There's a reason I go single handed, I like to be alone. I have a way, a habit, a routine, and generally there's a well thought out reason for everything. Introduce another soul into the mix and it's bound to colour the water a bit and to stir things up. Otavio is a gentle soul who joined me on board for a two day sail from Brazil to Uruguay. He spent a lot of the first day hunched over the cockpit combing, wretching on the leeward side. The rest of the time was spent lying in the bunk. It was a good solution for him and one that I'm glad he found. As day two went on, he became more improved and managed some food and learned to tie some nautical knots and get familiar with some Boaty language! On day three we arrived in port and he kindly cooked a delicious vegetable and rice dish. I felt humbled and grateful for his kind gesture.

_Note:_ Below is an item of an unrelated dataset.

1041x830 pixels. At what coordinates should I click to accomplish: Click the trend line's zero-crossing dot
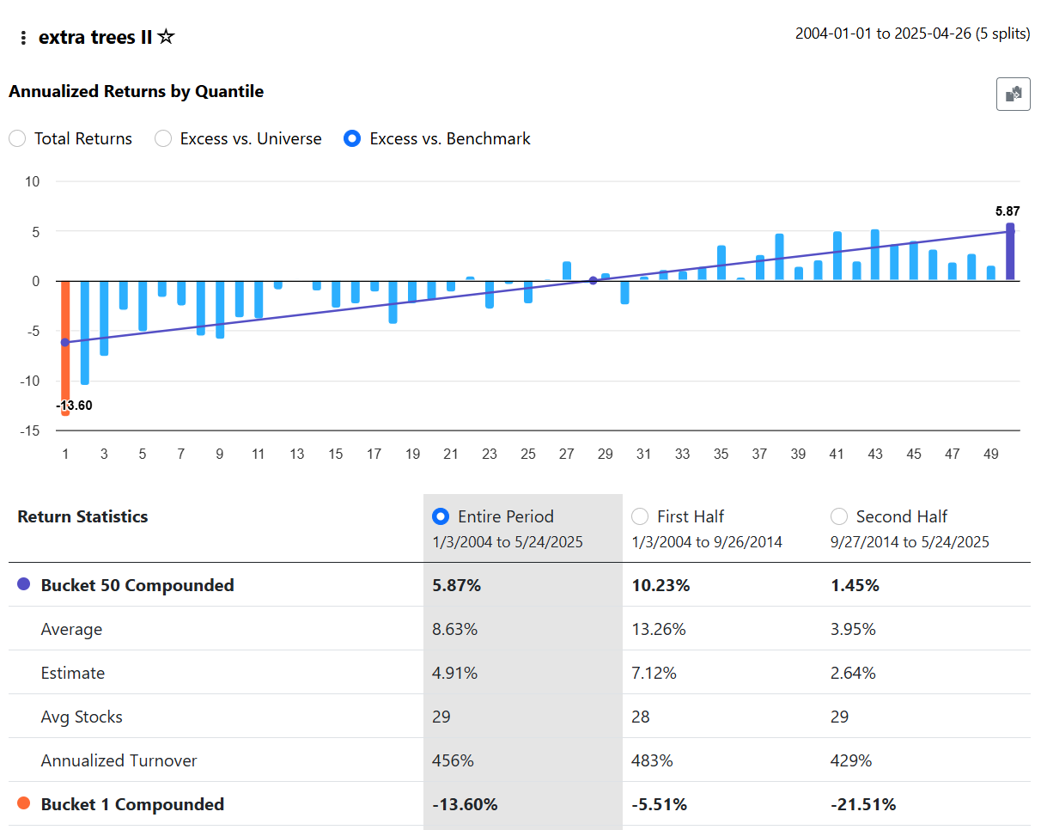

La Paloma held the promise of a pretty frontier town on the exposed edge of the Atlantic Uruguay coast. We sit, shoehorned into a space between one yacht and an 8 foot high concrete wall, the enclosed harbour is home to some commercial vessels, some fishing boats and a handful of sailboats. There's a smell of fish in the air and some sizeable specimens lie dead in the water, a raft of them blown into a corner, floating belly up, showing the slits that are their gills. The berth is far from ideal and there is a lot of movement. I've employed the creative use of chains and lengths of pipe to prevent chafe, and my piece of 9 by 2 fender board timber has proved its worth yet again to keep us off the concrete harbour wall. 

It was a miracle that I got into this berth and going back out promises to be equally as tricky. My repertoire of marina manoeuvrings is growing in volume and confidence. This morning found me drifting with the wind in an awkward corner but I managed to salvage the situation. My swarthy Spanish skipper who gave me a lesson in La Palma would have been proud! Locals and visitors alike stroll on the wharf above, some carry gourds and flasks and drink their maté, which I always remember tasted not unlike the soggy contents of an ashtray. We checked out the town, with its quota of surf shops, bars and cafeterias. There was a park there with a collection of old beaten up house buses and small caravans. We met a woman who seemed to live in a shack in the woods, plants growing out of cut in half plastic bottles, a docile Alsatian and a medley of cats and kittens, the sign next to the one that read "Tarot" said "reglamos gatitos", we give cats as presents. She had 6 children who all had different nationalities, Peruvian, Chilean, Boliviano, Argentino etc. I wondered whether this meant that there were 6 different fathers or that they had all been born in those different countries. We joked about having more children to compliment the entire country quota for the South American continent. There's a wildness and an exposure in the air that makes you realise that 1000 miles south lie the barren lands of Patagonia. The adventurer in me feels drawn to head south before the onset of winter, the safer option would be to head up the River Plate to the relative and sedentary safety of Buenos Aires. But before anything else, I'll check my mooring lines for the twentieth time before I succumb to some long overdue rest in the box like confines of the forepeak.